Seine Mandantin, eine 31-jährige Mutter zweier Kinder, soll aus Habgier ihren Ehemann vergiftet haben, der von ihr betrogen wurde und sich scheiden lassen wollte. Ihr mitangeklagter ehemaliger Liebhaber Andre H. soll bei der Beschaffung und Verabreichung der tödlichen Medikamenten-Mixtur geholfen haben. Er ist geständig, wirft seiner ehemaligen Freundin aber vor, sie sei die treibende Kraft gewesen und habe ihn durch ständige Drohungen zur Mittäterschaft genötigt.
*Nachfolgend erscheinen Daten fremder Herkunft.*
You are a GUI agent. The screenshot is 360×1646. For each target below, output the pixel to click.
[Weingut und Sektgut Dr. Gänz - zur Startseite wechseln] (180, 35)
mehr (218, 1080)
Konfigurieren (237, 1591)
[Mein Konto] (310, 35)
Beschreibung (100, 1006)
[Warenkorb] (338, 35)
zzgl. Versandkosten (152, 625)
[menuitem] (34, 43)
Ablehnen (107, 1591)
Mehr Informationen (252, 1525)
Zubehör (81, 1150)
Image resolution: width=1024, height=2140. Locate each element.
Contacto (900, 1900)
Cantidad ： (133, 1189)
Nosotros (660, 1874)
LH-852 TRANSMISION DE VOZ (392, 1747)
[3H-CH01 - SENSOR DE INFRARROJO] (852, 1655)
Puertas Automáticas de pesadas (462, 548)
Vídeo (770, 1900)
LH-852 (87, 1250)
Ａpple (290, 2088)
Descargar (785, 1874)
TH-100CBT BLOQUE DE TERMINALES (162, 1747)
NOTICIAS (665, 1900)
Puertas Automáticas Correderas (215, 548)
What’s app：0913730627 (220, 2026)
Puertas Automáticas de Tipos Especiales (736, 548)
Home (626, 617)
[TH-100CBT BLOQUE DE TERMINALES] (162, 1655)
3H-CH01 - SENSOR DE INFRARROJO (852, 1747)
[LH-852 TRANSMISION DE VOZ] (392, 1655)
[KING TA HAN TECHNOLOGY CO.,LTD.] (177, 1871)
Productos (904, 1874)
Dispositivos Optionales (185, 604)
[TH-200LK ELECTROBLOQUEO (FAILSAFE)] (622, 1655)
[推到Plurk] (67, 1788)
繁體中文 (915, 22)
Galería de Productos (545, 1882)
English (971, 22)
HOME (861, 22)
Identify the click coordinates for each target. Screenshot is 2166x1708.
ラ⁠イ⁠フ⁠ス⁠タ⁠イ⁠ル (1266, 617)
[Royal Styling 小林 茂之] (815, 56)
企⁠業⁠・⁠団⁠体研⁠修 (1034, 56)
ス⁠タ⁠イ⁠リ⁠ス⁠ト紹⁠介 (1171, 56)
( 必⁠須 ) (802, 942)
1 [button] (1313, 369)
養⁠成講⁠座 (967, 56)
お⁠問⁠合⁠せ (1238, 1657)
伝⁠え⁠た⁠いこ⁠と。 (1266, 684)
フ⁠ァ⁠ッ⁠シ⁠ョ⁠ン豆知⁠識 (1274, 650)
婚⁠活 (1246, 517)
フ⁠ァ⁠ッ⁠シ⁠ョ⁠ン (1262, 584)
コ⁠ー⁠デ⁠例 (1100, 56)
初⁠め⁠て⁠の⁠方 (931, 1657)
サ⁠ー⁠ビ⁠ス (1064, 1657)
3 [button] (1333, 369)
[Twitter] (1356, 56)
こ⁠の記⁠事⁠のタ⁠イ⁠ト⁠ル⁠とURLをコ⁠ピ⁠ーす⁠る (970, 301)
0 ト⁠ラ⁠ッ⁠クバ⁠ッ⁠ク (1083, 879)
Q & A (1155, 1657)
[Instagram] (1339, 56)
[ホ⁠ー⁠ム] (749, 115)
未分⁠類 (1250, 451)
"Das war eine nicht alltägliche Beziehungs-Konstellation", sagt Landgerichtsarzt Richard Gruber, der am Montag sein psychologisches Gutachten vorlegte. Er bezeichnet Tanja E. als "selbstbezogene Kippfigur", die "das Bedürfnis nach Kontrolle und Dominanz" habe. Ihr "überproportioniertes Streben nach Aufmerksamkeit" habe sie mit "manipulativem und verführerischem Verhalten" befriedigt. Gruber konstatiert bei der Angeklagten eine "selektive Wahrnehmung", Dissonanzen mit der Realität mache sie sich "passend".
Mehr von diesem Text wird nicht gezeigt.